Given entries:

.....

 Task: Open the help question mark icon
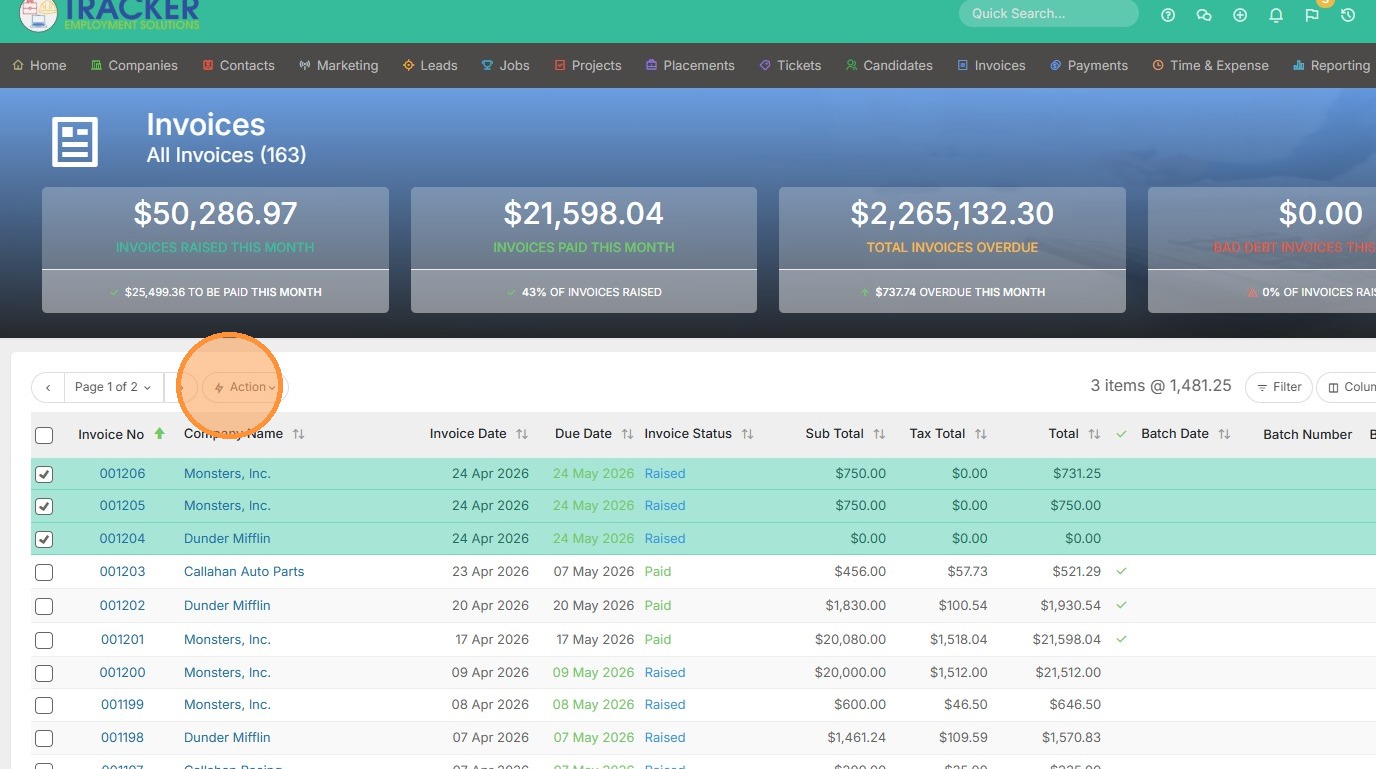pos(1168,15)
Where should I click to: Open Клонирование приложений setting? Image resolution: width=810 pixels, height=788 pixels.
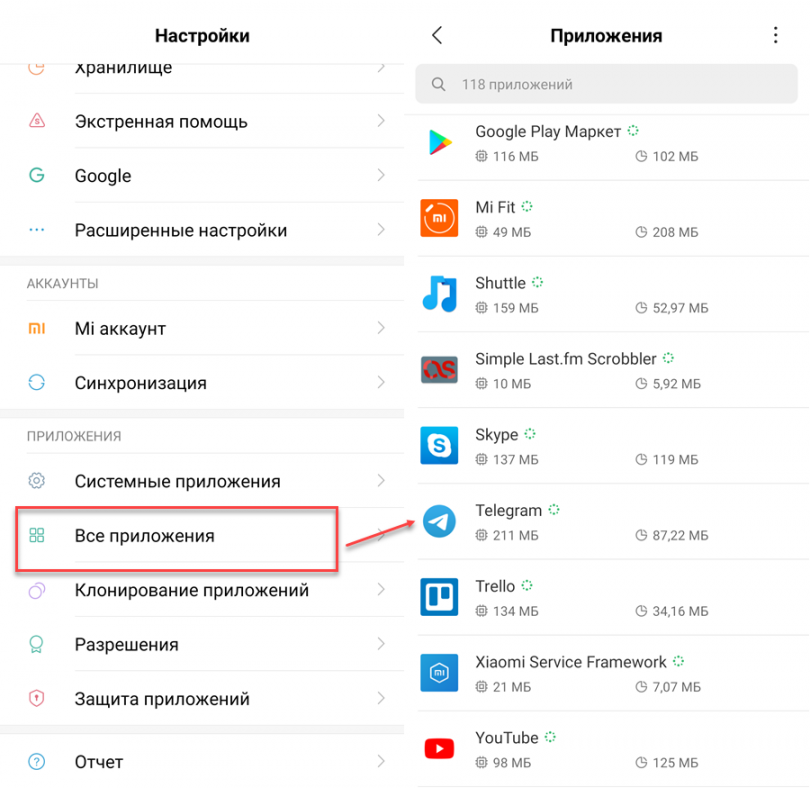[202, 590]
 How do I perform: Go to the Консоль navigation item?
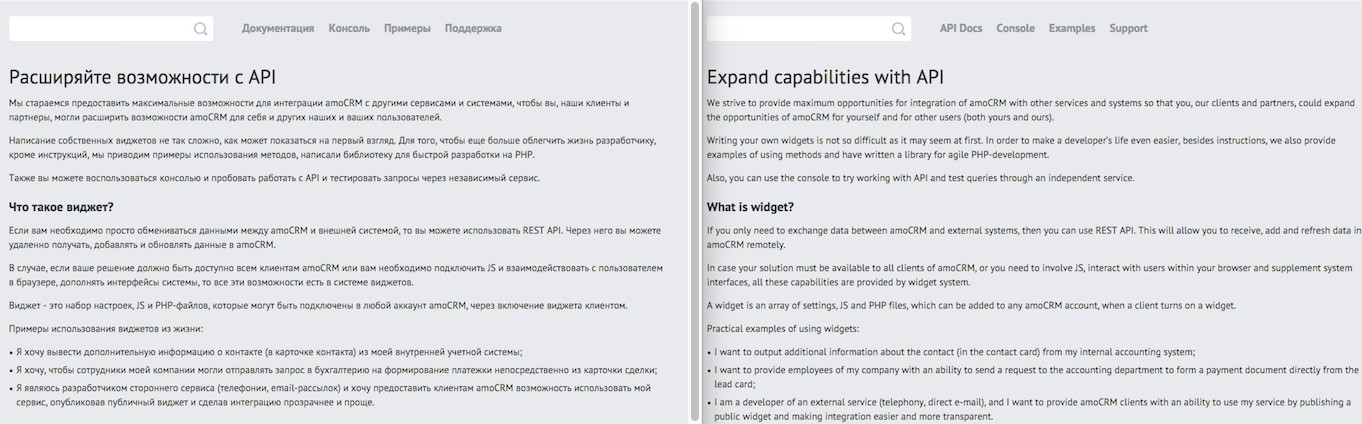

.....

Assignment:
Output everything in the records exactly, leaving pictures out.

Your response:
 Task: Open the help question mark icon
pos(1168,15)
Where should I click to: Open Клонирование приложений setting? Image resolution: width=810 pixels, height=788 pixels.
[202, 590]
 How do I perform: Go to the Консоль navigation item?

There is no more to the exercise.